## [Dataset extract]
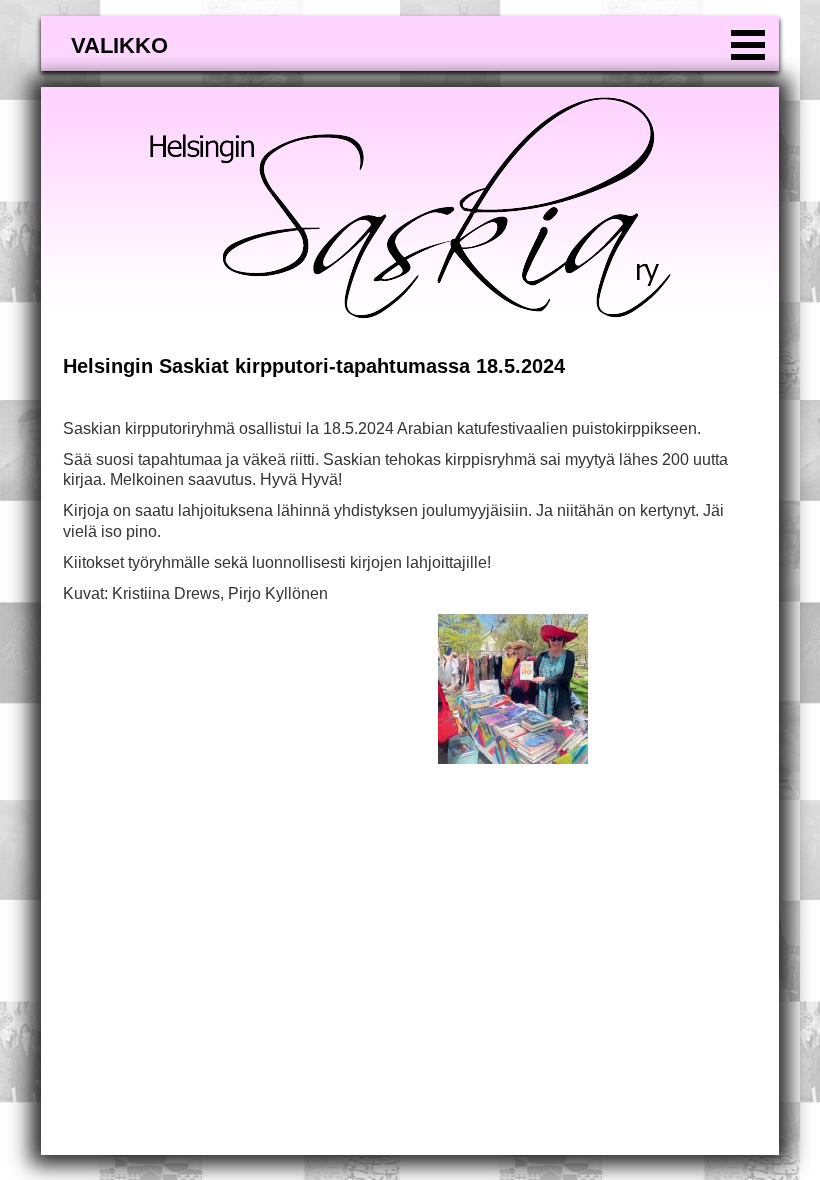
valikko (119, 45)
--
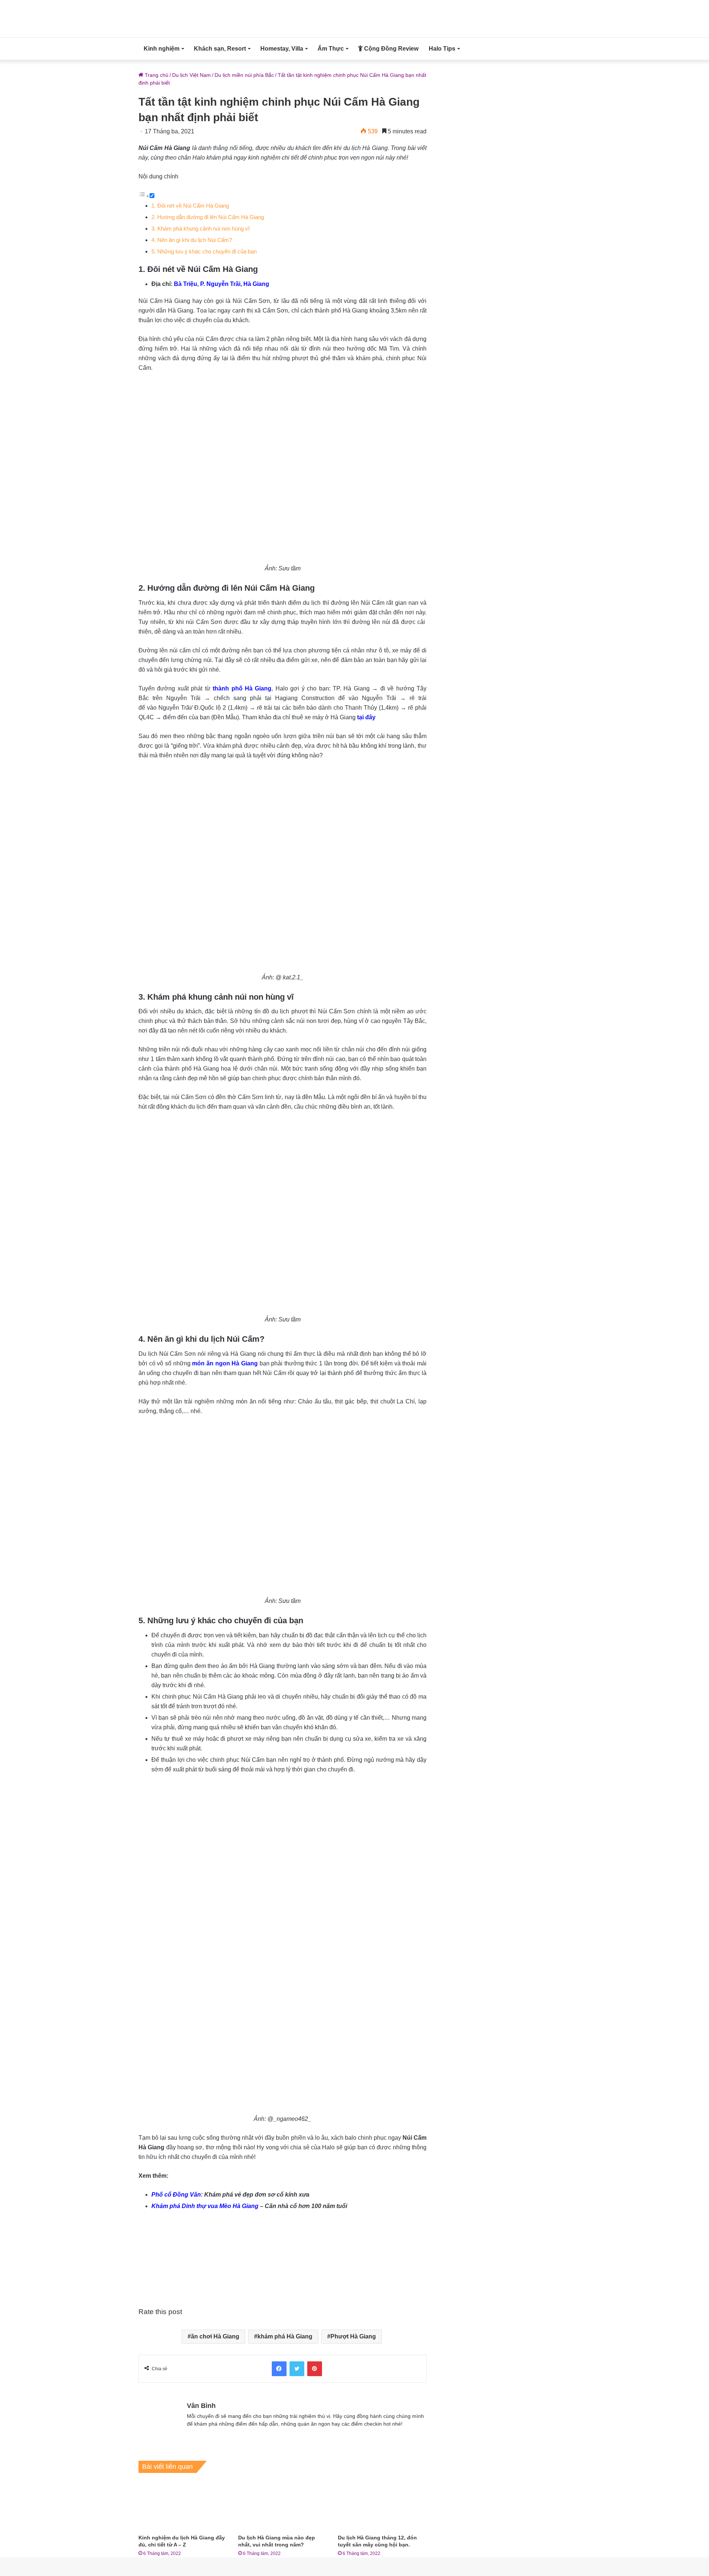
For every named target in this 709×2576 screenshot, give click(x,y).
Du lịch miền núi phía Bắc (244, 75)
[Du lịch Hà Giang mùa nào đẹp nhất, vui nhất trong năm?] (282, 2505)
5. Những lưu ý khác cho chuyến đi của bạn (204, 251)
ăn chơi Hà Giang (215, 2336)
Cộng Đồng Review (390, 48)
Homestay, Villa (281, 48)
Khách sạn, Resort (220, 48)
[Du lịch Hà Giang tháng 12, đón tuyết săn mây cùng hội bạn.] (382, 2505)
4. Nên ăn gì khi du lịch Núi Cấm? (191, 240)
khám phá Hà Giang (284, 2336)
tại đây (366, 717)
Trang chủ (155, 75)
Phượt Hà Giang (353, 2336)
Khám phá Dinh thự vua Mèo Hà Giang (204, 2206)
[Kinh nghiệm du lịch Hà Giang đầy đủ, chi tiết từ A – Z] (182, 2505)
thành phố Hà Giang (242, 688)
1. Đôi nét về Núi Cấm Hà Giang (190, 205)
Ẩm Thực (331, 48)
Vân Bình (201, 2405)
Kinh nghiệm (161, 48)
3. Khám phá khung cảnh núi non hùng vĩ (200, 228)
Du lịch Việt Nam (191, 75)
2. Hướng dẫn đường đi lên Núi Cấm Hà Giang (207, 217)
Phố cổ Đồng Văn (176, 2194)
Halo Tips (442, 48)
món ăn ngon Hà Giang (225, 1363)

## [What to do]
Print the lines above from the one with "khám phá Hà Giang (284, 2336)" through the one with "Kinh nghiệm (161, 48)", both included, exactly as written and nothing more.

## [Answer]
khám phá Hà Giang (284, 2336)
tại đây (366, 717)
Trang chủ (155, 75)
Phượt Hà Giang (353, 2336)
Khám phá Dinh thự vua Mèo Hà Giang (204, 2206)
[Kinh nghiệm du lịch Hà Giang đầy đủ, chi tiết từ A – Z] (182, 2505)
thành phố Hà Giang (242, 688)
1. Đôi nét về Núi Cấm Hà Giang (190, 205)
Ẩm Thực (331, 48)
Vân Bình (201, 2405)
Kinh nghiệm (161, 48)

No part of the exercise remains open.